— What the task asks —
All of the data below is to be printed again exactly.

— Available records —
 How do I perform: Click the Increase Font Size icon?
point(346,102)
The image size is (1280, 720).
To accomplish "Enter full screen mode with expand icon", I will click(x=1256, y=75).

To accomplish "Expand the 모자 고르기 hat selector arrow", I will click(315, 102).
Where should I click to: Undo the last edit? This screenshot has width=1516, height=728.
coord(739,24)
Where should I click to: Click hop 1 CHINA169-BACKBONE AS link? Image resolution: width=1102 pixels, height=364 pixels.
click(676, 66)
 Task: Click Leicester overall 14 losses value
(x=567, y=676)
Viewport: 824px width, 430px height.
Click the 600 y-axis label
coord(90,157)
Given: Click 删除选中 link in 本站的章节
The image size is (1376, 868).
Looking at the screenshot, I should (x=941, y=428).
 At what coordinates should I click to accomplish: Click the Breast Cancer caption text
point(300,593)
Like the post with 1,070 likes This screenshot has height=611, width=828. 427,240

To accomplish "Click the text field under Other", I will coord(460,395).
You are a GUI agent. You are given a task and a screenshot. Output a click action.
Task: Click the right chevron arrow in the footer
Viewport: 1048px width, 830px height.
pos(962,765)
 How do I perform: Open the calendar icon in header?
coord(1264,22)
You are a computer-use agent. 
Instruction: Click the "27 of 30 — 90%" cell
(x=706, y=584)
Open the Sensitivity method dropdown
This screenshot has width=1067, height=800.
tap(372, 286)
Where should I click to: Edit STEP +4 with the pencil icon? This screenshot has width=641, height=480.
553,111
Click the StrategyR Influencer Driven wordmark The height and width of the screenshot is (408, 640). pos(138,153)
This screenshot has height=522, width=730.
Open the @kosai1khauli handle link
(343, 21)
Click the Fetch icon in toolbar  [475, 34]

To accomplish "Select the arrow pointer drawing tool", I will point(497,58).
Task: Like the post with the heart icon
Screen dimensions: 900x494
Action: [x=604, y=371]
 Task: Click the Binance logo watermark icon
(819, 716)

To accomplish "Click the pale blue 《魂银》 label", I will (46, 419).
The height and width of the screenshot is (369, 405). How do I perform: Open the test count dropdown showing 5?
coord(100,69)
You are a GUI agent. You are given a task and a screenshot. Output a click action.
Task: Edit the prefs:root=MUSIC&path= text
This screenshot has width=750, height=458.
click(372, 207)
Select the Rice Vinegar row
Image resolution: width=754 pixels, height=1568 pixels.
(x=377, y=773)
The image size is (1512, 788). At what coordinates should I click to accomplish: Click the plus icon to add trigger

— Answer section —
 How do I perform: Click the Increase Font Size icon?
point(346,102)
The image size is (1280, 720).
To accomplish "Enter full screen mode with expand icon", I will click(x=1256, y=75).

To accomplish "Expand the 모자 고르기 hat selector arrow", I will click(315, 102).
Where should I click to: Undo the last edit? This screenshot has width=1516, height=728.
coord(739,24)
Where should I click to: Click hop 1 CHINA169-BACKBONE AS link? Image resolution: width=1102 pixels, height=364 pixels.
click(676, 66)
 Task: Click Leicester overall 14 losses value
(x=567, y=676)
Viewport: 824px width, 430px height.
Click the 600 y-axis label
coord(90,157)
Given: Click 删除选中 link in 本站的章节
The image size is (1376, 868).
Looking at the screenshot, I should (x=941, y=428).
 At what coordinates should I click to accomplish: Click the Breast Cancer caption text
point(300,593)
Like the post with 1,070 likes This screenshot has height=611, width=828. 427,240

To accomplish "Click the text field under Other", I will coord(460,395).
You are a GUI agent. You are given a task and a screenshot. Output a click action.
Task: Click the right chevron arrow in the footer
Viewport: 1048px width, 830px height.
pos(962,765)
 How do I perform: Open the calendar icon in header?
coord(1264,22)
You are a computer-use agent. 
Instruction: Click the "27 of 30 — 90%" cell
(x=706, y=584)
Open the Sensitivity method dropdown
This screenshot has width=1067, height=800.
tap(372, 286)
Where should I click to: Edit STEP +4 with the pencil icon? This screenshot has width=641, height=480.
553,111
Click the StrategyR Influencer Driven wordmark The height and width of the screenshot is (408, 640). pos(138,153)
This screenshot has height=522, width=730.
Open the @kosai1khauli handle link
(343, 21)
Click the Fetch icon in toolbar  [475, 34]

To accomplish "Select the arrow pointer drawing tool", I will point(497,58).
Task: Like the post with the heart icon
Screen dimensions: 900x494
Action: [x=604, y=371]
 Task: Click the Binance logo watermark icon
(819, 716)

To accomplish "Click the pale blue 《魂银》 label", I will (46, 419).
The height and width of the screenshot is (369, 405). How do I perform: Open the test count dropdown showing 5?
coord(100,69)
You are a GUI agent. You are given a task and a screenshot. Output a click action.
Task: Edit the prefs:root=MUSIC&path= text
This screenshot has width=750, height=458.
click(372, 207)
Select the Rice Vinegar row
Image resolution: width=754 pixels, height=1568 pixels.
(x=377, y=773)
The image size is (1512, 788). At what coordinates should I click to accomplish: Click the plus icon to add trigger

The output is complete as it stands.